EXERCISE BRIEF: Give back the data in full. Leave nothing out.

━━━ MATERIAL SHOWN ━━━

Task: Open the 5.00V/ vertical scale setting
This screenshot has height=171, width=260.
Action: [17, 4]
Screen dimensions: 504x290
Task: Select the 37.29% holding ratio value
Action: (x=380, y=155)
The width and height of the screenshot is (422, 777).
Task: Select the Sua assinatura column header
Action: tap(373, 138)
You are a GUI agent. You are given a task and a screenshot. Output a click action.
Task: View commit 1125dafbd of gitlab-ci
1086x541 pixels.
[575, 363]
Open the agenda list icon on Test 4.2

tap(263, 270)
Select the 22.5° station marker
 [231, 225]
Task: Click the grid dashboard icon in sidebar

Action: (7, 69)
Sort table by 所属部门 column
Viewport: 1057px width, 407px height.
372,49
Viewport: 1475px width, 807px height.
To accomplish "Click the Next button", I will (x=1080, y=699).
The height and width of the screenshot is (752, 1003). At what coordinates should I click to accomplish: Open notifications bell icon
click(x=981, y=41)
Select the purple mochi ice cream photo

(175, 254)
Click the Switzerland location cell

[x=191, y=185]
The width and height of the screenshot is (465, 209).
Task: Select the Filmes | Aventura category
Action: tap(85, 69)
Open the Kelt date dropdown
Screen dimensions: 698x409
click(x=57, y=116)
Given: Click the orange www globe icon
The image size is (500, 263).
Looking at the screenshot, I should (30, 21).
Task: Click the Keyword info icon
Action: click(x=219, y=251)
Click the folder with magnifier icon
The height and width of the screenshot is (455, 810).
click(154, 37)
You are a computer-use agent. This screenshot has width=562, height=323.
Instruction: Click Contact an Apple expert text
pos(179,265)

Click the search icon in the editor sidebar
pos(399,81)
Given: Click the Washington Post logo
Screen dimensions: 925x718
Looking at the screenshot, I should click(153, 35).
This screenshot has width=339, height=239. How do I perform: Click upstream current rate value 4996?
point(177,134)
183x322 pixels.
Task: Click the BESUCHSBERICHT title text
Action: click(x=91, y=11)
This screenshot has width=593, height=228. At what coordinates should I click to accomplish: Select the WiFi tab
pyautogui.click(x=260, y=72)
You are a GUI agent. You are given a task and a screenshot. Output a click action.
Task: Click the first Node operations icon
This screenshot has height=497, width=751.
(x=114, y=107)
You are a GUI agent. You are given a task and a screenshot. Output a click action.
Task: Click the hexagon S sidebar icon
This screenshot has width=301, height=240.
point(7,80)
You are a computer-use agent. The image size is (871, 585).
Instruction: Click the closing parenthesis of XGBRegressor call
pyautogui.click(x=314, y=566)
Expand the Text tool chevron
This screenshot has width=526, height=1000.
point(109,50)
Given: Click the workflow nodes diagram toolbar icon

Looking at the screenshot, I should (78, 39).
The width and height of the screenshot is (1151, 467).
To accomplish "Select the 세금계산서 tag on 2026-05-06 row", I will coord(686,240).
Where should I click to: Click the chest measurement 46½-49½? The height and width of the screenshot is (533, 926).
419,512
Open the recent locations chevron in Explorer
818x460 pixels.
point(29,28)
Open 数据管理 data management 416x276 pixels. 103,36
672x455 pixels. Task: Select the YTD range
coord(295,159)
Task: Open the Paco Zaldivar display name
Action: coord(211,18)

━━━

RESULT:
Task: Open the 5.00V/ vertical scale setting
This screenshot has height=171, width=260.
Action: [17, 4]
Screen dimensions: 504x290
Task: Select the 37.29% holding ratio value
Action: (x=380, y=155)
The width and height of the screenshot is (422, 777).
Task: Select the Sua assinatura column header
Action: tap(373, 138)
You are a GUI agent. You are given a task and a screenshot. Output a click action.
Task: View commit 1125dafbd of gitlab-ci
1086x541 pixels.
[575, 363]
Open the agenda list icon on Test 4.2

tap(263, 270)
Select the 22.5° station marker
 [231, 225]
Task: Click the grid dashboard icon in sidebar

Action: (7, 69)
Sort table by 所属部门 column
Viewport: 1057px width, 407px height.
372,49
Viewport: 1475px width, 807px height.
To accomplish "Click the Next button", I will (x=1080, y=699).
The height and width of the screenshot is (752, 1003). At what coordinates should I click to accomplish: Open notifications bell icon
click(x=981, y=41)
Select the purple mochi ice cream photo

(175, 254)
Click the Switzerland location cell

[x=191, y=185]
The width and height of the screenshot is (465, 209).
Task: Select the Filmes | Aventura category
Action: tap(85, 69)
Open the Kelt date dropdown
Screen dimensions: 698x409
click(x=57, y=116)
Given: Click the orange www globe icon
The image size is (500, 263).
Looking at the screenshot, I should (30, 21).
Task: Click the Keyword info icon
Action: click(x=219, y=251)
Click the folder with magnifier icon
The height and width of the screenshot is (455, 810).
click(154, 37)
You are a computer-use agent. This screenshot has width=562, height=323.
Instruction: Click Contact an Apple expert text
pos(179,265)

Click the search icon in the editor sidebar
pos(399,81)
Given: Click the Washington Post logo
Screen dimensions: 925x718
Looking at the screenshot, I should click(153, 35).
This screenshot has width=339, height=239. How do I perform: Click upstream current rate value 4996?
point(177,134)
183x322 pixels.
Task: Click the BESUCHSBERICHT title text
Action: click(x=91, y=11)
This screenshot has width=593, height=228. At what coordinates should I click to accomplish: Select the WiFi tab
pyautogui.click(x=260, y=72)
You are a GUI agent. You are given a task and a screenshot. Output a click action.
Task: Click the first Node operations icon
This screenshot has height=497, width=751.
(x=114, y=107)
You are a GUI agent. You are given a task and a screenshot. Output a click action.
Task: Click the hexagon S sidebar icon
This screenshot has width=301, height=240.
point(7,80)
You are a computer-use agent. The image size is (871, 585).
Instruction: Click the closing parenthesis of XGBRegressor call
pyautogui.click(x=314, y=566)
Expand the Text tool chevron
This screenshot has width=526, height=1000.
point(109,50)
Given: Click the workflow nodes diagram toolbar icon

Looking at the screenshot, I should (78, 39).
The width and height of the screenshot is (1151, 467).
To accomplish "Select the 세금계산서 tag on 2026-05-06 row", I will coord(686,240).
Where should I click to: Click the chest measurement 46½-49½? The height and width of the screenshot is (533, 926).
419,512
Open the recent locations chevron in Explorer
818x460 pixels.
point(29,28)
Open 数据管理 data management 416x276 pixels. 103,36
672x455 pixels. Task: Select the YTD range
coord(295,159)
Task: Open the Paco Zaldivar display name
Action: coord(211,18)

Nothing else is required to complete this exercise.